DIRECTIVE: Copy each of the following lines verbatim, keeping them in the same order.

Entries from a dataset
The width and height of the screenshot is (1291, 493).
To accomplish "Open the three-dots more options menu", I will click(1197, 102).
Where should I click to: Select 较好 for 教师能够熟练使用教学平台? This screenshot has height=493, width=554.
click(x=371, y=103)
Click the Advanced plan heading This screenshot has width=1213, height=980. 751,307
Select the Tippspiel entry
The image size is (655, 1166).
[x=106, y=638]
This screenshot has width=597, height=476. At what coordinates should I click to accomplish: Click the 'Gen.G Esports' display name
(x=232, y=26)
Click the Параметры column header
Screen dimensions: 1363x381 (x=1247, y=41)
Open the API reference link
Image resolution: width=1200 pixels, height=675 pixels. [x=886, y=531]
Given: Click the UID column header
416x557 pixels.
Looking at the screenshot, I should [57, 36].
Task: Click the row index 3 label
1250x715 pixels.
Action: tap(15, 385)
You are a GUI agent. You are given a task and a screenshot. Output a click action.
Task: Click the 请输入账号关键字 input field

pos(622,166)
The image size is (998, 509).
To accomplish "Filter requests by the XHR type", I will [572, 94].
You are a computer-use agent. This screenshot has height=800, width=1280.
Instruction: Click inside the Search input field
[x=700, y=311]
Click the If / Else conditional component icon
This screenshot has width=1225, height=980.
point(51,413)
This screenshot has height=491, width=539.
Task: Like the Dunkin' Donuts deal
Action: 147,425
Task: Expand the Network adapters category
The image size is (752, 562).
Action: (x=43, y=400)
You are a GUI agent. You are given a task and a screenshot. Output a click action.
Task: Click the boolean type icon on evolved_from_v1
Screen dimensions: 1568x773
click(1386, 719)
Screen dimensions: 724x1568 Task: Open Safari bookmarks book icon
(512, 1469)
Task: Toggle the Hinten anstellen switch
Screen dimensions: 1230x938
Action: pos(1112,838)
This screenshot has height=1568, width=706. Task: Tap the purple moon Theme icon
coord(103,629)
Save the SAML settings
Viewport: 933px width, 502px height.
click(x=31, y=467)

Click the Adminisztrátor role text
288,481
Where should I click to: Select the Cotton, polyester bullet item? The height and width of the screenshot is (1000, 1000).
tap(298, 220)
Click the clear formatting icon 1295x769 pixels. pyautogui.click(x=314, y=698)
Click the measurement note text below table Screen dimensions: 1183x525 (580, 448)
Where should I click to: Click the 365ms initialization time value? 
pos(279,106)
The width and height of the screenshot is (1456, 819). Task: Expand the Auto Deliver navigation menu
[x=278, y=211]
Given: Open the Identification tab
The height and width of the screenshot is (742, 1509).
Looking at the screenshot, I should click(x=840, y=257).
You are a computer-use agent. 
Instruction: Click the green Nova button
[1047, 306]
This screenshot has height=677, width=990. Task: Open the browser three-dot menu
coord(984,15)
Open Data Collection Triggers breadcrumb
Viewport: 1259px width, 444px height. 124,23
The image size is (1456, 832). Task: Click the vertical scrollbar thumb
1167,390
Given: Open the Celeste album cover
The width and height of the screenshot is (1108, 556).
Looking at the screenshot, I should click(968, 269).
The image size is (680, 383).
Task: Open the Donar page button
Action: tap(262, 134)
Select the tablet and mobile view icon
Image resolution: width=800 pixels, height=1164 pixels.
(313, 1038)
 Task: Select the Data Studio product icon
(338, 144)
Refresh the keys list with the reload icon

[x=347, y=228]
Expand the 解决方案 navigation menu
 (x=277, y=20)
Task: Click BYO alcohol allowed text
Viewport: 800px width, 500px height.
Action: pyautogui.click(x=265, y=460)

FINISHED EXERCISE:
The width and height of the screenshot is (1291, 493).
To accomplish "Open the three-dots more options menu", I will click(1197, 102).
Where should I click to: Select 较好 for 教师能够熟练使用教学平台? This screenshot has height=493, width=554.
click(x=371, y=103)
Click the Advanced plan heading This screenshot has width=1213, height=980. 751,307
Select the Tippspiel entry
The image size is (655, 1166).
[x=106, y=638]
This screenshot has width=597, height=476. At what coordinates should I click to accomplish: Click the 'Gen.G Esports' display name
(x=232, y=26)
Click the Параметры column header
Screen dimensions: 1363x381 (x=1247, y=41)
Open the API reference link
Image resolution: width=1200 pixels, height=675 pixels. [x=886, y=531]
Given: Click the UID column header
416x557 pixels.
Looking at the screenshot, I should [57, 36].
Task: Click the row index 3 label
1250x715 pixels.
Action: tap(15, 385)
You are a GUI agent. You are given a task and a screenshot. Output a click action.
Task: Click the 请输入账号关键字 input field

pos(622,166)
The image size is (998, 509).
To accomplish "Filter requests by the XHR type", I will [572, 94].
You are a computer-use agent. This screenshot has height=800, width=1280.
Instruction: Click inside the Search input field
[x=700, y=311]
Click the If / Else conditional component icon
This screenshot has width=1225, height=980.
point(51,413)
This screenshot has height=491, width=539.
Task: Like the Dunkin' Donuts deal
Action: 147,425
Task: Expand the Network adapters category
The image size is (752, 562).
Action: (x=43, y=400)
You are a GUI agent. You are given a task and a screenshot. Output a click action.
Task: Click the boolean type icon on evolved_from_v1
Screen dimensions: 1568x773
click(1386, 719)
Screen dimensions: 724x1568 Task: Open Safari bookmarks book icon
(512, 1469)
Task: Toggle the Hinten anstellen switch
Screen dimensions: 1230x938
Action: pos(1112,838)
This screenshot has height=1568, width=706. Task: Tap the purple moon Theme icon
coord(103,629)
Save the SAML settings
Viewport: 933px width, 502px height.
click(x=31, y=467)

Click the Adminisztrátor role text
288,481
Where should I click to: Select the Cotton, polyester bullet item? The height and width of the screenshot is (1000, 1000).
tap(298, 220)
Click the clear formatting icon 1295x769 pixels. pyautogui.click(x=314, y=698)
Click the measurement note text below table Screen dimensions: 1183x525 (580, 448)
Where should I click to: Click the 365ms initialization time value? 
pos(279,106)
The width and height of the screenshot is (1456, 819). Task: Expand the Auto Deliver navigation menu
[x=278, y=211]
Given: Open the Identification tab
The height and width of the screenshot is (742, 1509).
Looking at the screenshot, I should click(x=840, y=257).
You are a computer-use agent. 
Instruction: Click the green Nova button
[1047, 306]
This screenshot has height=677, width=990. Task: Open the browser three-dot menu
coord(984,15)
Open Data Collection Triggers breadcrumb
Viewport: 1259px width, 444px height. 124,23
The image size is (1456, 832). Task: Click the vertical scrollbar thumb
1167,390
Given: Open the Celeste album cover
The width and height of the screenshot is (1108, 556).
Looking at the screenshot, I should click(968, 269).
The image size is (680, 383).
Task: Open the Donar page button
Action: tap(262, 134)
Select the tablet and mobile view icon
Image resolution: width=800 pixels, height=1164 pixels.
(313, 1038)
 Task: Select the Data Studio product icon
(338, 144)
Refresh the keys list with the reload icon

[x=347, y=228]
Expand the 解决方案 navigation menu
 (x=277, y=20)
Task: Click BYO alcohol allowed text
Viewport: 800px width, 500px height.
Action: pyautogui.click(x=265, y=460)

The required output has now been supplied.